Renowned filmmaker and transformational speaker Jesus Nebot gave a lecture on Tuesday, Sept. 18, in the OUC ballroom, about illegal immigration.
The Diversity Resource Center and Student Activities have teamed up for Hispanic Heritage Month. The first event on the calendar was Jesus Nebot and more events are to come.
Nebot has lectured in 30 states and 10 countries, for educational purposes. Nebot has helped start shelters for homeless people around the world and has helped train people to be successful.
The lecture, which started at 4 p.m., only brought in a small crowd, but Nebot saw this as an opportunity to interact with everyone in attendance. Nebot asked whom of the attendees were immigrants and two people raised their hands.

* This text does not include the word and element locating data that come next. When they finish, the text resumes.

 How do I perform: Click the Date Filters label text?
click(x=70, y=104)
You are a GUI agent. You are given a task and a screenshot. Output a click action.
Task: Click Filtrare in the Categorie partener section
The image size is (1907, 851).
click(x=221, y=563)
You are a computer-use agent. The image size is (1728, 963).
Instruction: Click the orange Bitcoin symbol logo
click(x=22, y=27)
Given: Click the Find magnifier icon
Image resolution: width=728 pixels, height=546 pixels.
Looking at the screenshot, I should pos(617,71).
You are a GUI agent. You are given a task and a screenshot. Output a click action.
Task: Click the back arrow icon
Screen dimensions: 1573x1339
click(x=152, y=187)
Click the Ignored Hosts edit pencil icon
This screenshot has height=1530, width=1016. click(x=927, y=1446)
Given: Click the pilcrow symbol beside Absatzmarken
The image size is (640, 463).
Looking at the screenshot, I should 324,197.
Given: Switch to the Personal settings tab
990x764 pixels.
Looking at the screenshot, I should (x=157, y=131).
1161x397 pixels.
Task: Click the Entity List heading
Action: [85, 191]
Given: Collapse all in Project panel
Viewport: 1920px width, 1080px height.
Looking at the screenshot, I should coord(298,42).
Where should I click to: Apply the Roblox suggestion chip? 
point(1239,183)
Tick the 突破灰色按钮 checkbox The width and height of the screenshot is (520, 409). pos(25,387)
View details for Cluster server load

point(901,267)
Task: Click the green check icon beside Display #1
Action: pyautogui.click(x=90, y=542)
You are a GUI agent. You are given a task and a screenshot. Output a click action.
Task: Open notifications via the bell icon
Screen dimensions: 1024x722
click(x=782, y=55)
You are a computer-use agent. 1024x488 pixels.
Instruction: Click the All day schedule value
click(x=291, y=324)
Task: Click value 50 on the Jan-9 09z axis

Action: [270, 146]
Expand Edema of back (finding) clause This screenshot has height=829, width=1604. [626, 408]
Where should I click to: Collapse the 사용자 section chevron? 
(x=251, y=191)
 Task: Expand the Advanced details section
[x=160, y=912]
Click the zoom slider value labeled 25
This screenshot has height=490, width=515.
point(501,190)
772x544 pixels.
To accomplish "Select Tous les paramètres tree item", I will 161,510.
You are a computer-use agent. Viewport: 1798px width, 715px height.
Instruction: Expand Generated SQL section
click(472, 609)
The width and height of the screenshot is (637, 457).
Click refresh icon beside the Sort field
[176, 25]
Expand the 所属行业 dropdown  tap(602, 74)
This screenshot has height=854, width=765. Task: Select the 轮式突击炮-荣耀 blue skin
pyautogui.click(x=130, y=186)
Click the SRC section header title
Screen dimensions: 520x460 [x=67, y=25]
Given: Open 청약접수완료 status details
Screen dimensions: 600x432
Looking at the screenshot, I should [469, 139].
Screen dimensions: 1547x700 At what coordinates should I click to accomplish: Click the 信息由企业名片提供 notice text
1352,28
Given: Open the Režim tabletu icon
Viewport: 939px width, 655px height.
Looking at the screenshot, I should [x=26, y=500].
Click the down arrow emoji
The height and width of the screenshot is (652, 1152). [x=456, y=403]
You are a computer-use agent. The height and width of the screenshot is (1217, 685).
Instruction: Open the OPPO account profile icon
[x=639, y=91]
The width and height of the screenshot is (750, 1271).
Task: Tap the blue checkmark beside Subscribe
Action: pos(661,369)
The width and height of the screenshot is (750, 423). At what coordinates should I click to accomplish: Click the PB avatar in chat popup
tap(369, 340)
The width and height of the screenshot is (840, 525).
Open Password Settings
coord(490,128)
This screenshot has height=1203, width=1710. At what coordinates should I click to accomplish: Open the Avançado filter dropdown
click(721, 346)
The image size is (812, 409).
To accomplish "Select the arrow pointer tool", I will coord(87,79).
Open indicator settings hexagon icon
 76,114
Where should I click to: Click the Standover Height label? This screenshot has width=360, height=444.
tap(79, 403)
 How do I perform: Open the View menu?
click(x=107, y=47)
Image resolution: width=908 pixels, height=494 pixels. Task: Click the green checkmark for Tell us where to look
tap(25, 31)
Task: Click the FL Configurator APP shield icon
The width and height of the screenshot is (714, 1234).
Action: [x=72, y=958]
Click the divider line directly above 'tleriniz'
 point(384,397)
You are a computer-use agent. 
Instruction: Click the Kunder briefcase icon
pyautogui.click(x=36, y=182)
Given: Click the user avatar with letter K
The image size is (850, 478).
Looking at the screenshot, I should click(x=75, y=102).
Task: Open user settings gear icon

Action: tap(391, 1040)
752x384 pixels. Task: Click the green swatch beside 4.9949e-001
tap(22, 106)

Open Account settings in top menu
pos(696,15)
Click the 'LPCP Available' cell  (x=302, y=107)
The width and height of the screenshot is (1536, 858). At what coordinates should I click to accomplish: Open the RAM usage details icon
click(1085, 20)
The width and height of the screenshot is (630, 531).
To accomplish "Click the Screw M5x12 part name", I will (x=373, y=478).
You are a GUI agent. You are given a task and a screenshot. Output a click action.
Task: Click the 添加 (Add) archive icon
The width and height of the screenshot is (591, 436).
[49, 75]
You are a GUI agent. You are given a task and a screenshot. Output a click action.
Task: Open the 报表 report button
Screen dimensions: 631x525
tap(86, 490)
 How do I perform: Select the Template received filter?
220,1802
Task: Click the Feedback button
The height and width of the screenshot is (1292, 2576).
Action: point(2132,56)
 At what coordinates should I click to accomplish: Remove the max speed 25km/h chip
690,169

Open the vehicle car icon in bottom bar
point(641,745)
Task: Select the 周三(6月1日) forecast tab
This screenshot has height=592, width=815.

Nebot explained that most U.S. citizens have ancestors that were immigrants, so a majority of citizens are not native.
Nebot gave a small speech about his life and spoke about why he had to move from Spain. When he was 18, he got drafted into the Spanish military and he refused to go. During his court date, a law was passed that the draft system for the military was unfair and Nebot was free from prosecution.
Nebot went through a brief history of how immigration started and how it has become a problem. He went on to say that people have made it a criminal violation, when it’s actually a civil violation. Nebot said, “Why the term illegal alien? These people are fleeing because of economic inequality, so shouldn’t we call them economic refugees?”
The lecture also included a comparison of driving over the speed limit, to crossing the border.
“Do you call people, who violate the speed limit, an illegal driver?” Nebot said.
The funds for border control have tripled in the last few years, but so has the number of illegal immigrants, so it’s wasted money, Nebot said. He also stated that most of the illegal immigrants that come into the U.S. go on to help boost our economy by working hard for little pay.
“We need more compassion, to gather more humanitarian solutions.” Nebot said. People are coming to the U.S. to survive and when your family is hungry, you will find a way to feed them, even if that means crossing the border. Nebot’s solution is to make it easier for people to become legal citizens of the U.S.
The solution is to lighten up on border control and learn how to work with other governments so that we can benefit from it, he said. We need these people and these people need us. Nebot made it clear that he wanted these people here, but the government must make them citizens so they could benefit from programs like social security.
Nebot is a passionate speaker and a humanitarian. He is a person who cares about the well-being of all mankind and someone who wants to make a change in the world.